**EXCERPTED PASSAGE:**
Only upload multiple transcripts in one helper call when the user explicitly asks for an aggregate row. In that case, the helper prints semicolon-separated Drive URLs for the aggregate row's log_jsonl_link cell.
The upload helper resolves metadata.raw_stdout_path from local trace_jsonl_paths first, usually under attempts/attempt-*/agent_raw/. It falls back to the local trace JSONL only when a raw transcript path is unavailable. The helper prints the uploaded Drive file URL, or semicolon-separated URLs for multiple transcripts.
If upload fails because gcloud is missing or lacks Drive scope, ask the developer to run:
gcloud auth login --enable-gdrive-access --force
Then retry the upload.
- Generate the TSV row(s). The generator always reads
appendix_minimal_per_task_log.csv / .jsonl for metrics and uses run_summary.csv / .jsonl only for run metadata and trace path context:
python3 .agents/skills/benchmark-run-row/scripts/generate_benchmark_run_row.py <report_path>
- Add flags only when the target row needs those values:
--run-id <run_id>
--instance-id <instance_id>
--attempt <attempt>
--analysis "<analysis text>"
--analysis-file <analysis_file>
--ai-agent-model "<agent/model text>"
--developer-comment "<comment text>"
--next-action "<next action text>"
--log-jsonl-link "<uploaded Drive file URL>"
--run-id-report-folder "<uploaded Drive folder URL>"
--include-header
Because the generator aggregates all matched per-task rows, pass --attempt <attempt> for every default per-attempt row. For multiple target pairs, run the row generator once per (instance_id, attempt) using that attempt's uploaded Drive URL and the shared report folder URL, then return one fenced tsv snippet per instance_id or one combined snippet if all rows go to the same sheet.

**SOURCE DATA:**
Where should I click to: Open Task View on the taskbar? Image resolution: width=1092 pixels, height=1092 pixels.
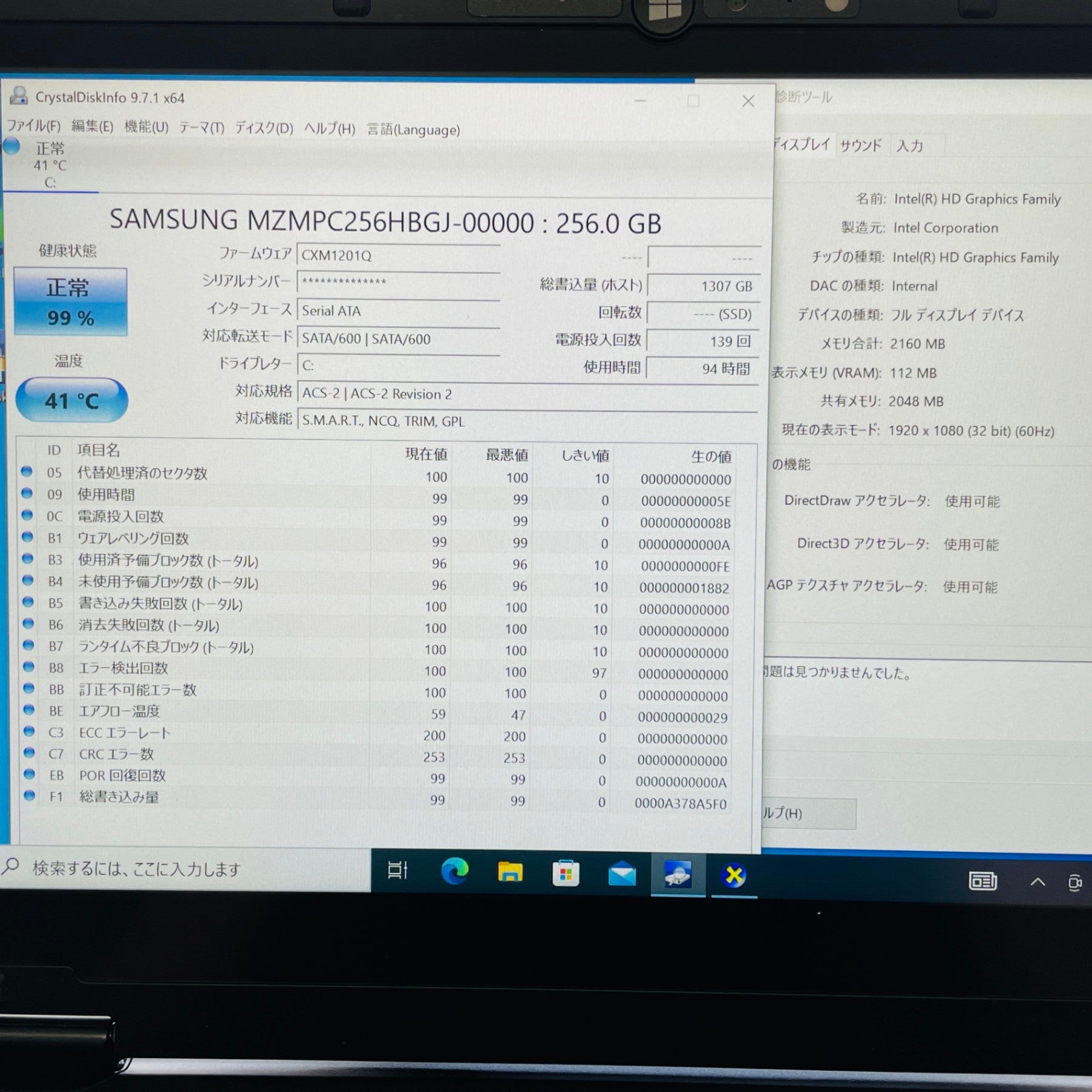click(x=397, y=871)
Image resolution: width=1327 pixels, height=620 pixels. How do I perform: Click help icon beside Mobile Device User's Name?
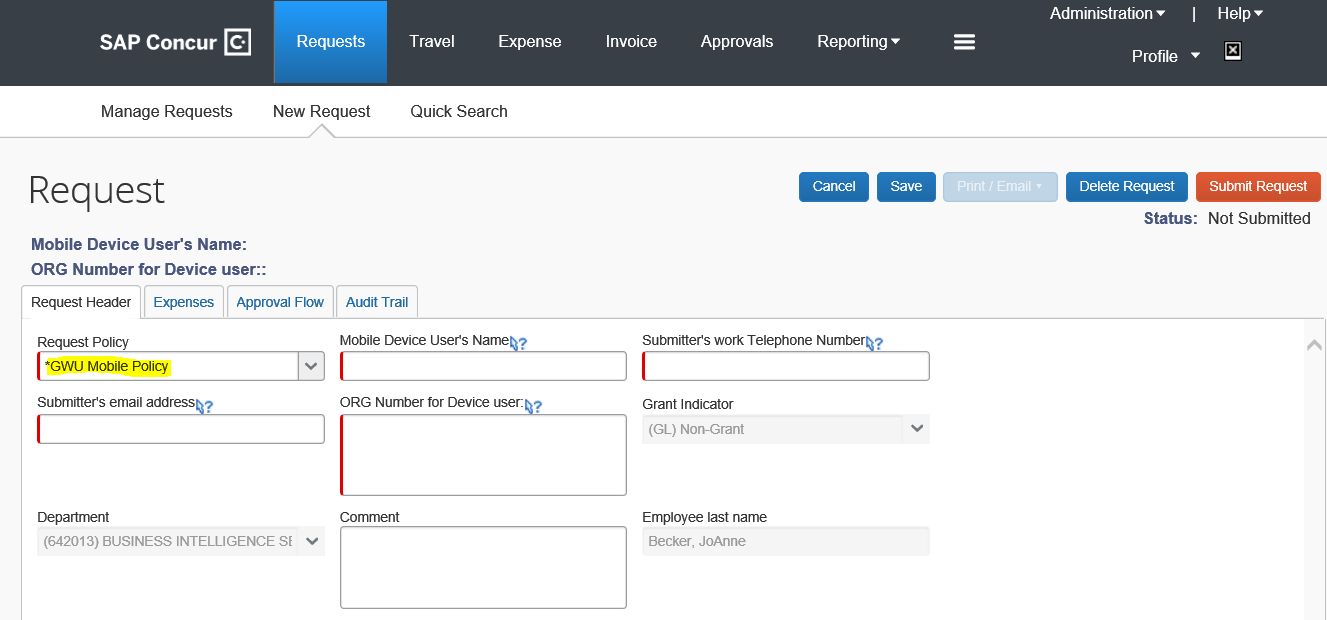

**TASK INSTRUCTIONS:**
1. In the benchmark run row instructions, why should --attempt <attempt> be passed for every default per-attempt row? Answer in one to three sentences.
2. List every row-generator flag in the benchmark run row instructions whose placeholder value is shown inside quotation marks.

**OUTPUTS IN ORDER:**
1. The generator aggregates all matched per-task rows. Passing --attempt <attempt> limits each default per-attempt row to that attempt's rows.

2.
--analysis
--ai-agent-model
--developer-comment
--next-action
--log-jsonl-link
--run-id-report-folder